> _Task statement_: Retype the entries below without any change.

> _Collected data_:
####################
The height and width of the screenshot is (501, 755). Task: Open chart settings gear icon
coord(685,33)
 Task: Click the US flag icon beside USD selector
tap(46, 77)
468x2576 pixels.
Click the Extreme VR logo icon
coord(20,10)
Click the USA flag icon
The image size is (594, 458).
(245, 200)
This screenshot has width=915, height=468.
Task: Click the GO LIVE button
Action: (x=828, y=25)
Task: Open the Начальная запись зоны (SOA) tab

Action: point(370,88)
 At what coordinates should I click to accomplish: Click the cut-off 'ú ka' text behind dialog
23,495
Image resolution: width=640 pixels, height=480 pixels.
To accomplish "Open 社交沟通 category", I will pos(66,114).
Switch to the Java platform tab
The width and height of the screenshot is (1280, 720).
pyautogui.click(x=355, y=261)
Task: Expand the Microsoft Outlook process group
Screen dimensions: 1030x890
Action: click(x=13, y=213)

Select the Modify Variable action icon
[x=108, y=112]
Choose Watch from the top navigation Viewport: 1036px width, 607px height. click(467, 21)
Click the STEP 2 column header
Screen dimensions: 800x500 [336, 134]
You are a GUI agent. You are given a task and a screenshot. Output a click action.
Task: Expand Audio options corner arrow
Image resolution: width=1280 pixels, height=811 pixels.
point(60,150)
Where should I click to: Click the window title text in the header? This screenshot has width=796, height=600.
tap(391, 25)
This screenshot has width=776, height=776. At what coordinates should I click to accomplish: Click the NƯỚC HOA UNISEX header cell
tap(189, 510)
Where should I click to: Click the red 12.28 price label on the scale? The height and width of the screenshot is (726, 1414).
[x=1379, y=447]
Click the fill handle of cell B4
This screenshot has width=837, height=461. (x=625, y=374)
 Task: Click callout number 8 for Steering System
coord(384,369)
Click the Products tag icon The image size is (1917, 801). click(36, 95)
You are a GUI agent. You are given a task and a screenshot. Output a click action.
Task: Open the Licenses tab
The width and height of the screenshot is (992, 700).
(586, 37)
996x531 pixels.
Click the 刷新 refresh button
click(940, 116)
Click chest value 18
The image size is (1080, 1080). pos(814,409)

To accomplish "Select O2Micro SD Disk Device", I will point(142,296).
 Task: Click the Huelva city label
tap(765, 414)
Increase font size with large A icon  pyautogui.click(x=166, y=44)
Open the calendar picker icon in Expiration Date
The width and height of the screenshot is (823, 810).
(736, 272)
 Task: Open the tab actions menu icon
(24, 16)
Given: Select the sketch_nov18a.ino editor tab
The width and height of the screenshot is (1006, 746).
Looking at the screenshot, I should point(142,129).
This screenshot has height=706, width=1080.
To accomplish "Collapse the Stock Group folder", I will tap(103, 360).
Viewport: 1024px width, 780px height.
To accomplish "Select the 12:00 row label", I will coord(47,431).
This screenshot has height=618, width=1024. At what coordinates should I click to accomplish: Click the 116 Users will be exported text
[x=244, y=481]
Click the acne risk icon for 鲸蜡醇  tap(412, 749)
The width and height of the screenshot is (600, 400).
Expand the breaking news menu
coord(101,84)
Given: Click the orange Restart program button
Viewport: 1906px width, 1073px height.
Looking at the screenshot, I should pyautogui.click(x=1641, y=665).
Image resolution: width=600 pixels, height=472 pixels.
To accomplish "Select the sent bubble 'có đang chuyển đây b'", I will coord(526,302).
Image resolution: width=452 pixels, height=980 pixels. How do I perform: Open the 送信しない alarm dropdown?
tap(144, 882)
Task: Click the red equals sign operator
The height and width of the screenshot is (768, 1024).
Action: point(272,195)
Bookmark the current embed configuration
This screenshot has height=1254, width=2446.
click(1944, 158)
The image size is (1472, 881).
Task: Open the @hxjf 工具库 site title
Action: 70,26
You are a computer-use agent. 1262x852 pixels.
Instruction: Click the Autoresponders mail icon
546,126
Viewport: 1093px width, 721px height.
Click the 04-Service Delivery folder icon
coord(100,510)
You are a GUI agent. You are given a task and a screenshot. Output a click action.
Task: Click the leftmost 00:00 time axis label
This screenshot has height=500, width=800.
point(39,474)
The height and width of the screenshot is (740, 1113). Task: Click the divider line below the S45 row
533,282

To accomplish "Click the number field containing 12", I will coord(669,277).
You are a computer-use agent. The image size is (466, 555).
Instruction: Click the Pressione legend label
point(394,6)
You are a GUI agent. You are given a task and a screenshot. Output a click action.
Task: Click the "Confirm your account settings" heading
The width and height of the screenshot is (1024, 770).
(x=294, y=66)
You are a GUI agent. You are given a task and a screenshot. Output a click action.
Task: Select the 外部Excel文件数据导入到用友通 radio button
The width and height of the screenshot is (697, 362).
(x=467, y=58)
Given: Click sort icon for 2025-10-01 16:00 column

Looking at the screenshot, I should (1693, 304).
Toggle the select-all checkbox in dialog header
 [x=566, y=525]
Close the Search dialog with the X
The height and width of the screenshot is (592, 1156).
####################
> _Completed task_:
The height and width of the screenshot is (501, 755). Task: Open chart settings gear icon
coord(685,33)
 Task: Click the US flag icon beside USD selector
tap(46, 77)
468x2576 pixels.
Click the Extreme VR logo icon
coord(20,10)
Click the USA flag icon
The image size is (594, 458).
(245, 200)
This screenshot has width=915, height=468.
Task: Click the GO LIVE button
Action: (x=828, y=25)
Task: Open the Начальная запись зоны (SOA) tab

Action: point(370,88)
 At what coordinates should I click to accomplish: Click the cut-off 'ú ka' text behind dialog
23,495
Image resolution: width=640 pixels, height=480 pixels.
To accomplish "Open 社交沟通 category", I will pos(66,114).
Switch to the Java platform tab
The width and height of the screenshot is (1280, 720).
pyautogui.click(x=355, y=261)
Task: Expand the Microsoft Outlook process group
Screen dimensions: 1030x890
Action: click(x=13, y=213)

Select the Modify Variable action icon
[x=108, y=112]
Choose Watch from the top navigation Viewport: 1036px width, 607px height. click(467, 21)
Click the STEP 2 column header
Screen dimensions: 800x500 [336, 134]
You are a GUI agent. You are given a task and a screenshot. Output a click action.
Task: Expand Audio options corner arrow
Image resolution: width=1280 pixels, height=811 pixels.
point(60,150)
Where should I click to: Click the window title text in the header? This screenshot has width=796, height=600.
tap(391, 25)
This screenshot has width=776, height=776. At what coordinates should I click to accomplish: Click the NƯỚC HOA UNISEX header cell
tap(189, 510)
Where should I click to: Click the red 12.28 price label on the scale? The height and width of the screenshot is (726, 1414).
[x=1379, y=447]
Click the fill handle of cell B4
This screenshot has width=837, height=461. (x=625, y=374)
 Task: Click callout number 8 for Steering System
coord(384,369)
Click the Products tag icon The image size is (1917, 801). click(36, 95)
You are a GUI agent. You are given a task and a screenshot. Output a click action.
Task: Open the Licenses tab
The width and height of the screenshot is (992, 700).
(586, 37)
996x531 pixels.
Click the 刷新 refresh button
click(940, 116)
Click chest value 18
The image size is (1080, 1080). pos(814,409)

To accomplish "Select O2Micro SD Disk Device", I will point(142,296).
 Task: Click the Huelva city label
tap(765, 414)
Increase font size with large A icon  pyautogui.click(x=166, y=44)
Open the calendar picker icon in Expiration Date
The width and height of the screenshot is (823, 810).
(736, 272)
 Task: Open the tab actions menu icon
(24, 16)
Given: Select the sketch_nov18a.ino editor tab
The width and height of the screenshot is (1006, 746).
Looking at the screenshot, I should point(142,129).
This screenshot has height=706, width=1080.
To accomplish "Collapse the Stock Group folder", I will tap(103, 360).
Viewport: 1024px width, 780px height.
To accomplish "Select the 12:00 row label", I will coord(47,431).
This screenshot has height=618, width=1024. At what coordinates should I click to accomplish: Click the 116 Users will be exported text
[x=244, y=481]
Click the acne risk icon for 鲸蜡醇  tap(412, 749)
The width and height of the screenshot is (600, 400).
Expand the breaking news menu
coord(101,84)
Given: Click the orange Restart program button
Viewport: 1906px width, 1073px height.
Looking at the screenshot, I should pyautogui.click(x=1641, y=665).
Image resolution: width=600 pixels, height=472 pixels.
To accomplish "Select the sent bubble 'có đang chuyển đây b'", I will coord(526,302).
Image resolution: width=452 pixels, height=980 pixels. How do I perform: Open the 送信しない alarm dropdown?
tap(144, 882)
Task: Click the red equals sign operator
The height and width of the screenshot is (768, 1024).
Action: point(272,195)
Bookmark the current embed configuration
This screenshot has height=1254, width=2446.
click(1944, 158)
The image size is (1472, 881).
Task: Open the @hxjf 工具库 site title
Action: 70,26
You are a computer-use agent. 1262x852 pixels.
Instruction: Click the Autoresponders mail icon
546,126
Viewport: 1093px width, 721px height.
Click the 04-Service Delivery folder icon
coord(100,510)
You are a GUI agent. You are given a task and a screenshot. Output a click action.
Task: Click the leftmost 00:00 time axis label
This screenshot has height=500, width=800.
point(39,474)
The height and width of the screenshot is (740, 1113). Task: Click the divider line below the S45 row
533,282

To accomplish "Click the number field containing 12", I will coord(669,277).
You are a computer-use agent. The image size is (466, 555).
Instruction: Click the Pressione legend label
point(394,6)
You are a GUI agent. You are given a task and a screenshot. Output a click action.
Task: Click the "Confirm your account settings" heading
The width and height of the screenshot is (1024, 770).
(x=294, y=66)
You are a GUI agent. You are given a task and a screenshot. Output a click action.
Task: Select the 外部Excel文件数据导入到用友通 radio button
The width and height of the screenshot is (697, 362).
(x=467, y=58)
Given: Click sort icon for 2025-10-01 16:00 column

Looking at the screenshot, I should (1693, 304).
Toggle the select-all checkbox in dialog header
 [x=566, y=525]
Close the Search dialog with the X
The height and width of the screenshot is (592, 1156).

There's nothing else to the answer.